- _Set of tasks_
[1] Rewrite the ScanRecords documentation from "Mapping Protocol" to "Same as .count()", changing "Lazy iterator" to "Eager iterator".
[2] According to the ScanRecords documentation, what does .records(bucket) return when the bucket is not present?

- _Document text_
★ ★ ★

Returned by LogScanner.poll(). Records are grouped by bucket.

Note: Flat iteration and integer indexing traverse buckets in an arbitrary order that is consistent within a single ScanRecords instance but may differ between poll() calls. Use per-bucket access (.items(), .records(bucket)) when bucket ordering matters.

scan_records = scanner.poll(timeout_ms=5000)

# Sequence access
scan_records[0]                              # first record
scan_records[-1]                             # last record
scan_records[:5]                             # first 5 records

# Per-bucket access
for bucket, records in scan_records.items():
    for record in records:
        print(f"bucket={bucket.bucket_id}, offset={record.offset}, row={record.row}")

# Flat iteration
for record in scan_records:
    print(record.row)

Methods

Method Description
.buckets() -> list[TableBucket] List of distinct buckets
.records(bucket) -> list[ScanRecord] Records for a specific bucket (empty list if bucket not present)
.count() -> int Total record count across all buckets
.is_empty() -> bool Check if empty

Indexing

Expression Returns Description
scan_records[0] ScanRecord Record by flat index
scan_records[-1] ScanRecord Negative indexing
scan_records[1:5] list[ScanRecord] Slice
scan_records[bucket] list[ScanRecord] Records for a bucket

Mapping Protocol

Method / Protocol Description
.keys() Same as .buckets()
.values() Lazy iterator over record lists, one per bucket
.items() Lazy iterator over (bucket, records) pairs
len(scan_records) Same as .count()
bucket in scan_records Membership test
for record in scan_records Flat iteration over all records

ScanRecord

Property Description
.offset -> int Record offset in the log
.timestamp -> int Record timestamp
.change_type -> ChangeType Change type (AppendOnly, Insert, UpdateBefore, UpdateAfter, Delete)

★ ★ ★

- _Dataset extract_
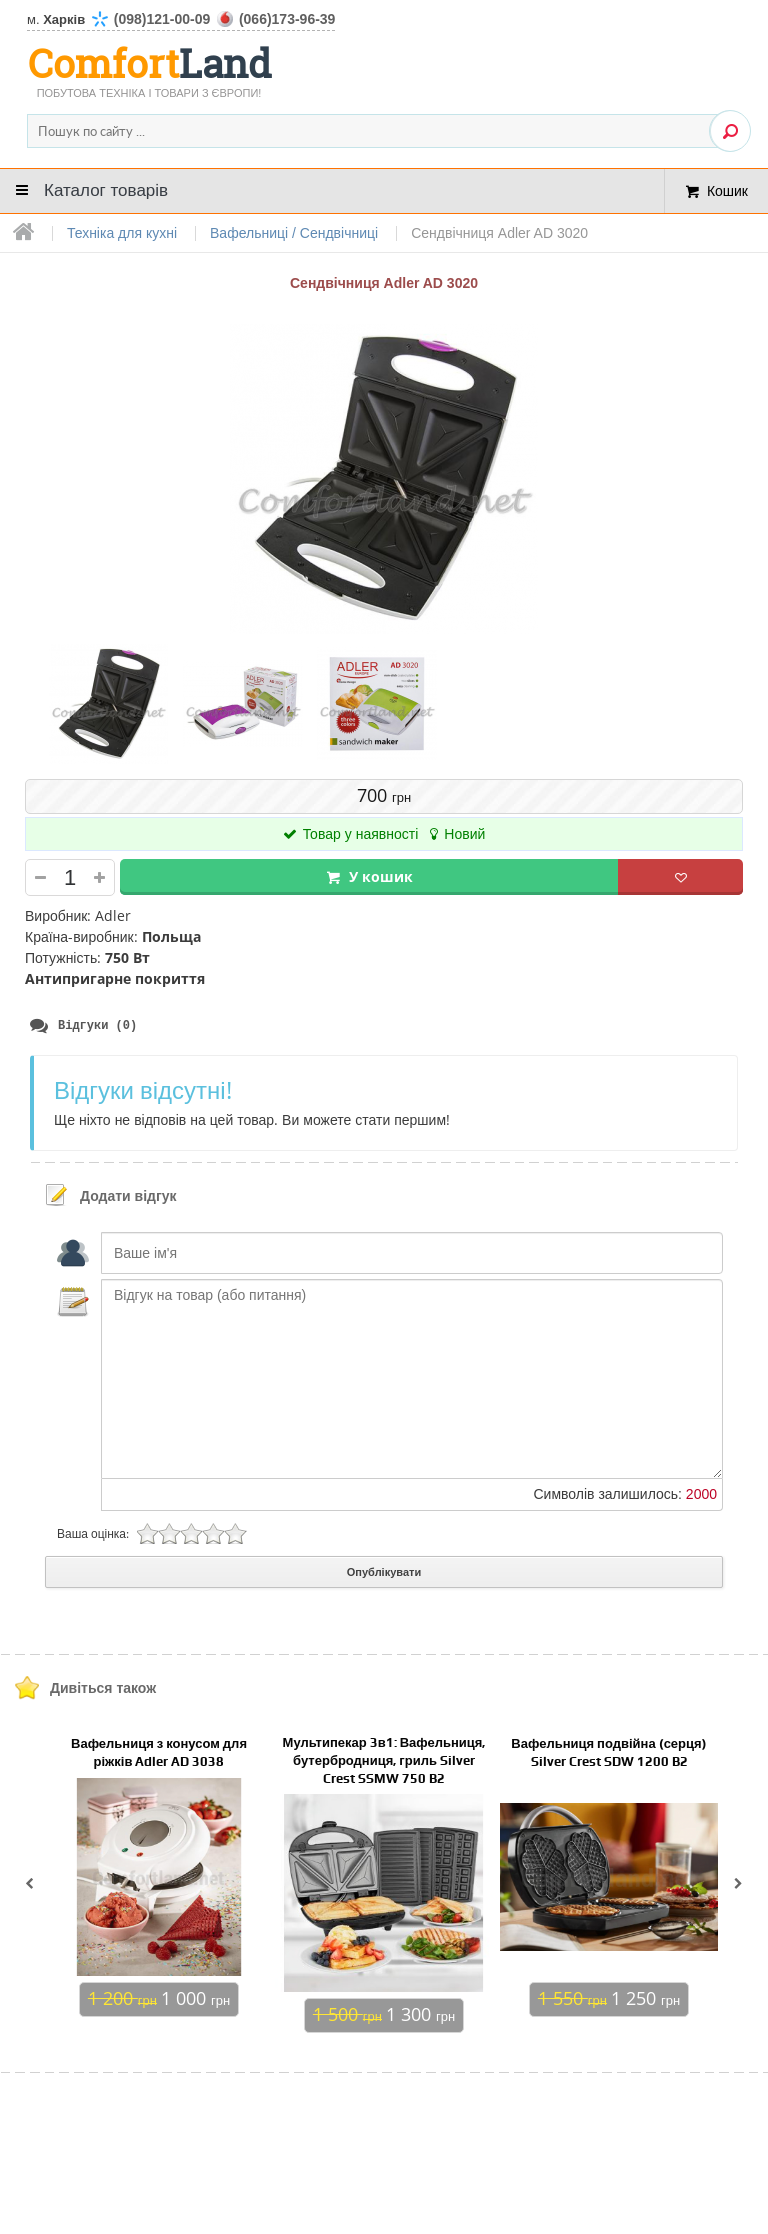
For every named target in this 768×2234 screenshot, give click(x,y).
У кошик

★ ★ ★

- _Task-by-task results_
[1]
Mapping Protocol

Method / Protocol Description
.keys() Same as .buckets()
.values() Eager iterator over record lists, one per bucket
.items() Eager iterator over (bucket, records) pairs
len(scan_records) Same as .count()

[2] An empty list.